AL : « Oui… Récemment, j'ai pris deux coups à un italien, il râlait, je lui ai dit : tu as une belle montre ! Un manière de lui rappeler qu'il a les moyens. Les gens qui ont réussi dans le milieu des affaires cherchent une similitude avec le poker. Ils appliquent leur méthode au jeu, en regardant les joueurs de haut niveau comme des concurrents directs. Mais bien souvent, l'infériorité est trop flagrante. Cela a pour effet de fortement les agacer. Ce qui ne les décourage pas pour autant : ils considèrent qu'ils trouveront toujours le moyen d'aboutir à leurs fins. »

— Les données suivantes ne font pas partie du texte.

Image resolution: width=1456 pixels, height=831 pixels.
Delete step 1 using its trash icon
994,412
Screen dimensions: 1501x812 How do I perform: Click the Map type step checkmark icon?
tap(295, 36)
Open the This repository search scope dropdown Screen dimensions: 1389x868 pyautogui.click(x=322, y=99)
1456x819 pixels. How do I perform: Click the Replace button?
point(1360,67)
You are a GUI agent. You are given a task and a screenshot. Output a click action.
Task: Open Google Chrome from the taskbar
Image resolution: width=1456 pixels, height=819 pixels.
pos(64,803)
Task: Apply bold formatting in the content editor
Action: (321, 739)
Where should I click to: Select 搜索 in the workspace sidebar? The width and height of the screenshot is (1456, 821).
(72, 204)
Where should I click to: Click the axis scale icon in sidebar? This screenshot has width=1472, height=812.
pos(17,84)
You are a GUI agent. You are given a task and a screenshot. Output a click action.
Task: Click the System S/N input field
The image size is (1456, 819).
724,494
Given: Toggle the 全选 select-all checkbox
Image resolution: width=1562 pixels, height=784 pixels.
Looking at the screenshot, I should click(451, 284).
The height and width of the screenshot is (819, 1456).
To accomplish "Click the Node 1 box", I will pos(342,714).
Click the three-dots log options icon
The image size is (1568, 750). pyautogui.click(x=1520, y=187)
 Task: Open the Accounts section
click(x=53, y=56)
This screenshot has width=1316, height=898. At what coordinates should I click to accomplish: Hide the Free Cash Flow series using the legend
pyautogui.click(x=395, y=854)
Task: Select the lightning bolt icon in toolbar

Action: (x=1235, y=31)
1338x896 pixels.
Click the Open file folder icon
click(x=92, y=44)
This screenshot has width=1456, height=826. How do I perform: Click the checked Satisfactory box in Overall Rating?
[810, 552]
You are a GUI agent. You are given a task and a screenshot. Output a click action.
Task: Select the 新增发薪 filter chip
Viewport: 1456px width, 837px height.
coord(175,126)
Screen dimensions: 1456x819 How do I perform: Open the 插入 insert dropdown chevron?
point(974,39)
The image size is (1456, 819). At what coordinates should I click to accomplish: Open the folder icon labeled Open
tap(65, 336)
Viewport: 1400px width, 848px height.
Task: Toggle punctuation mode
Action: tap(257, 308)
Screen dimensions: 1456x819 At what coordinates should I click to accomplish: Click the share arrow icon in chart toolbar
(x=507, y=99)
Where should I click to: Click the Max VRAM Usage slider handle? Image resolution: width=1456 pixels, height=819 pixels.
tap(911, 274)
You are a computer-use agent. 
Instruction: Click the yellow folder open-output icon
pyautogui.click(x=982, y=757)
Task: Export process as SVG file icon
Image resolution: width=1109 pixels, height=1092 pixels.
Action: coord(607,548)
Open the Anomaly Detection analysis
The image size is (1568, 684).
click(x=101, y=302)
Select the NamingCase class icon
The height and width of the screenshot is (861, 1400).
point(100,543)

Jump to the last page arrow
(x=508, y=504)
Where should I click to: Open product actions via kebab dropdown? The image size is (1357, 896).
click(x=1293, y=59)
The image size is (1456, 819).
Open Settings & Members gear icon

Pokernews : « Quel serait pour toi une situation idéale dans six mois ? »

AL : « Dans six mois ? C'est trop long, il y a Vegas et les World Series of Poker. Je vise une finale. »

Pokernews : « Dans dix ans ? »

AL : « Avoir un enfant dans cinq ans… une femme… et une affaire qui marche. »

Pokernews : « Dans trente ans ? »

AL : « Je ne veux pas que mon fils joue au poker, c'est trop difficile. »

Pokernews : « Si tu devais donner un conseil à un joueur ? »

AL, après réflexion : « Faire du sport. C'est très important. Et puis savoir souffrir au début. »

Pokernews : « Tu as beaucoup souffert au début ? »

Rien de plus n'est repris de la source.